Change within international power structures is both inevitable and consequential, as is armed conflict between great powers. Strategic phase transitions are periods of tension, vulnerabilities, threats, and opportunities. We are in a strategic phase transition, comparable to the five-year period following the end of World War II when existing power structures were reduced or subsumed by more resilient structures, and others emerged. This current transition period follows the de-emphasis on weak states and international terrorism for a focus on the rise of China, the entrenchment of Russia as a belligerent power, and the crystallizing of alliances and partnerships within the dynamic of this Sino-Russo-American strategic competition. Further complicating the problem is the vast economic and informational connectedness shared by all strategic competitors. This factor ensures inevitable systemic imbalance and shock following punitive actions or provocations by either side in this competition, limiting options and increasing risk of conventional conflict between global powers and their allies.
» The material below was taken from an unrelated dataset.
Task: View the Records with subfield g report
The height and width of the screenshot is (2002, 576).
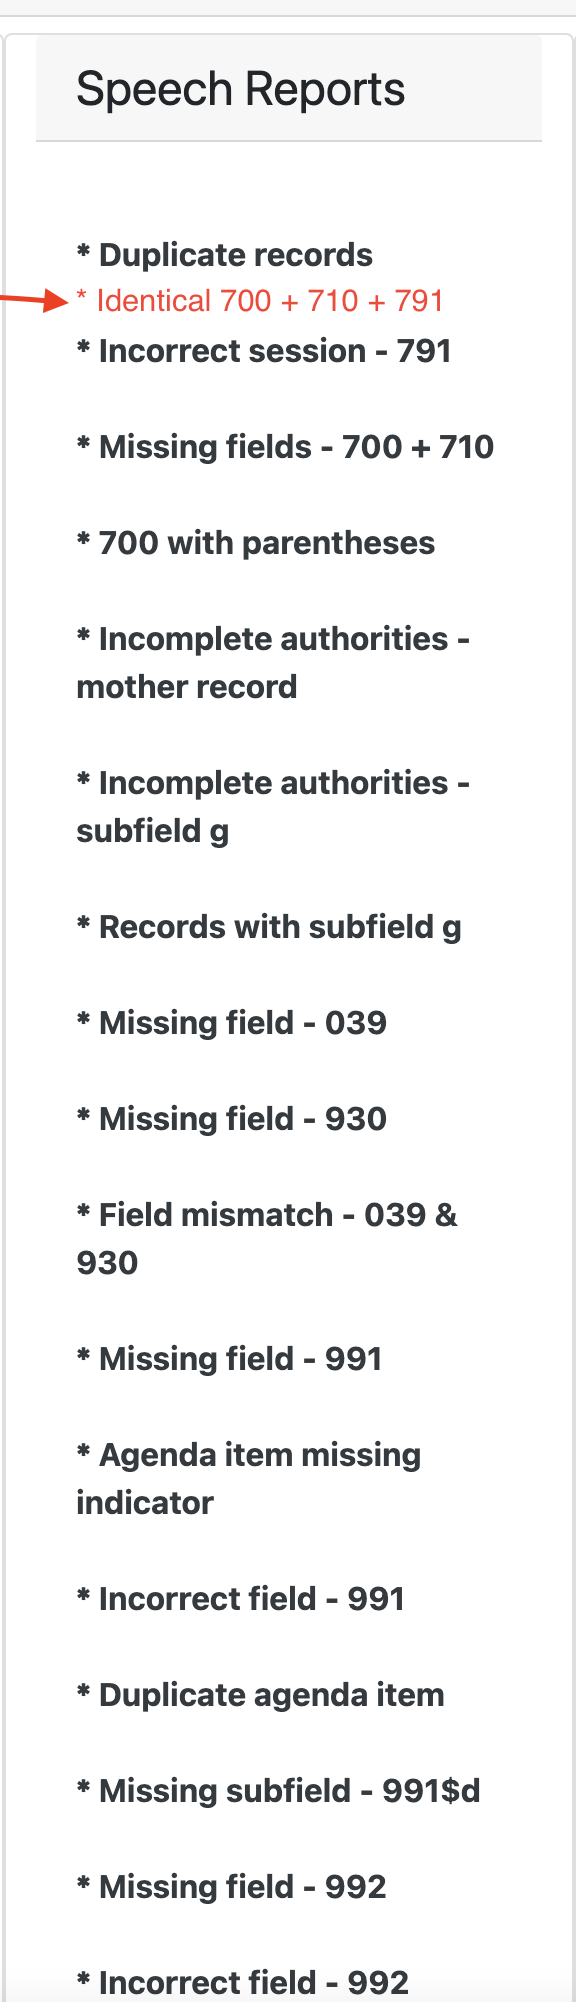Action: [x=269, y=927]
Within this consequential setting, an overarching strategy and integrated plans across the inter-agency are paramount for the viability of any theory of success. The U.S. government has been adapting to this emergent reality across its elements of national power under an interim National Security Strategy (NSS). Governmental departments generate their own strategy and plans linked to the NSS. Typically, these department-level plans focus exclusively inward to marshal their functional resources to achieve a portion of the national “ends” in the NSS. This inwardly focused approach to plans and planning often results in compartmentalized efforts by organizations moving toward the same set of goals, but which are often disconnected from their adjacent organizations. While this methodology has been in place for decades, its precedence does not guarantee viability in this new strategic setting.
Within the Diplomatic, Information, Military, Economic, Financial, Intelligence, and Law Enforcement (DIME-FIL) construct of national power, the diplomatic and military elements are critical in strategic competition to achieve advantages during peacetime and to dominate and rapidly achieve victory in conflict. The U.S. Department of Defense (DOD) and U.S. Department of State (DOS) are organizations often regarded as vanguards within global “D” and “M” power settings. They operate at the epicenter of any national theory of victory within a strategic competition paradigm. As such, their plans and planning functionalities should be deeply integrated beyond current levels. To this end, DOD and DOS should consider establishing multi-functional plans and planning organizations at strategic and operational levels, namely at the Department level and within DOD Combatant Commands and interagency staffs at U.S. Embassies abroad.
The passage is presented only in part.